• [What the task asks] Put every line of the material below into a JSON list of strings, one string per line, and skip any blank lines.

• [Records for pointing at text and elements]
— Start —

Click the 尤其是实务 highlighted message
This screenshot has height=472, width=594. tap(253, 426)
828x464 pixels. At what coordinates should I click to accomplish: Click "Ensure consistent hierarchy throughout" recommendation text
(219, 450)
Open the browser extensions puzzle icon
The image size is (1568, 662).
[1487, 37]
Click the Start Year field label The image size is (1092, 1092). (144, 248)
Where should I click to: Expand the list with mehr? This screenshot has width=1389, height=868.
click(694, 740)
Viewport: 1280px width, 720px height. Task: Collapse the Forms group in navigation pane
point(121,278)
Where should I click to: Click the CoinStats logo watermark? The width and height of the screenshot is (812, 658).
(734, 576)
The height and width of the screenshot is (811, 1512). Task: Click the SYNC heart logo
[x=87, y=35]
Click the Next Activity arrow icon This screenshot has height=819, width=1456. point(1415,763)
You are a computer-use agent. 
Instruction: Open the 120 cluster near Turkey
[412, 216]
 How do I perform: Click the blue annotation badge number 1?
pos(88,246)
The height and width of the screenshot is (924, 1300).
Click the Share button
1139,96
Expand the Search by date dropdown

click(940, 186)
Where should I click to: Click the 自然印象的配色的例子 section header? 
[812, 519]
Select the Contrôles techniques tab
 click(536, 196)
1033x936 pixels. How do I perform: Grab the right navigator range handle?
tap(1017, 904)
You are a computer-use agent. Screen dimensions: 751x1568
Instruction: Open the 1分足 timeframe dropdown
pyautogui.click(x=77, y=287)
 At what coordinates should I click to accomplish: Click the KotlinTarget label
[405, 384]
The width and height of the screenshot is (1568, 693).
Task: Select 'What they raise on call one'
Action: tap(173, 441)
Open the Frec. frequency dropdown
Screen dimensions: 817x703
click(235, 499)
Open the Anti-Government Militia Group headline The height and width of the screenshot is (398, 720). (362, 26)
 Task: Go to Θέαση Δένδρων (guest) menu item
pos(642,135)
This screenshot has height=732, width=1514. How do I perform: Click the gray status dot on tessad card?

— End —

• [Response to the task]
[
  "Click the 尤其是实务 highlighted message",
  "This screenshot has height=472, width=594. tap(253, 426)",
  "828x464 pixels. At what coordinates should I click to accomplish: Click \"Ensure consistent hierarchy throughout\" recommendation text",
  "(219, 450)",
  "Open the browser extensions puzzle icon",
  "The image size is (1568, 662).",
  "[1487, 37]",
  "Click the Start Year field label The image size is (1092, 1092). (144, 248)",
  "Where should I click to: Expand the list with mehr? This screenshot has width=1389, height=868.",
  "click(694, 740)",
  "Viewport: 1280px width, 720px height. Task: Collapse the Forms group in navigation pane",
  "point(121,278)",
  "Where should I click to: Click the CoinStats logo watermark? The width and height of the screenshot is (812, 658).",
  "(734, 576)",
  "The height and width of the screenshot is (811, 1512). Task: Click the SYNC heart logo",
  "[x=87, y=35]",
  "Click the Next Activity arrow icon This screenshot has height=819, width=1456. point(1415,763)",
  "You are a computer-use agent. ",
  "Instruction: Open the 120 cluster near Turkey",
  "[412, 216]",
  " How do I perform: Click the blue annotation badge number 1?",
  "pos(88,246)",
  "The height and width of the screenshot is (924, 1300).",
  "Click the Share button",
  "1139,96",
  "Expand the Search by date dropdown",
  "click(940, 186)",
  "Where should I click to: Click the 自然印象的配色的例子 section header? ",
  "[812, 519]",
  "Select the Contrôles techniques tab",
  " click(536, 196)",
  "1033x936 pixels. How do I perform: Grab the right navigator range handle?",
  "tap(1017, 904)",
  "You are a computer-use agent. Screen dimensions: 751x1568",
  "Instruction: Open the 1分足 timeframe dropdown",
  "pyautogui.click(x=77, y=287)",
  " At what coordinates should I click to accomplish: Click the KotlinTarget label",
  "[405, 384]",
  "The width and height of the screenshot is (1568, 693).",
  "Task: Select 'What they raise on call one'",
  "Action: tap(173, 441)",
  "Open the Frec. frequency dropdown",
  "Screen dimensions: 817x703",
  "click(235, 499)",
  "Open the Anti-Government Militia Group headline The height and width of the screenshot is (398, 720). (362, 26)",
  " Task: Go to Θέαση Δένδρων (guest) menu item",
  "pos(642,135)",
  "This screenshot has height=732, width=1514. How do I perform: Click the gray status dot on tessad card?"
]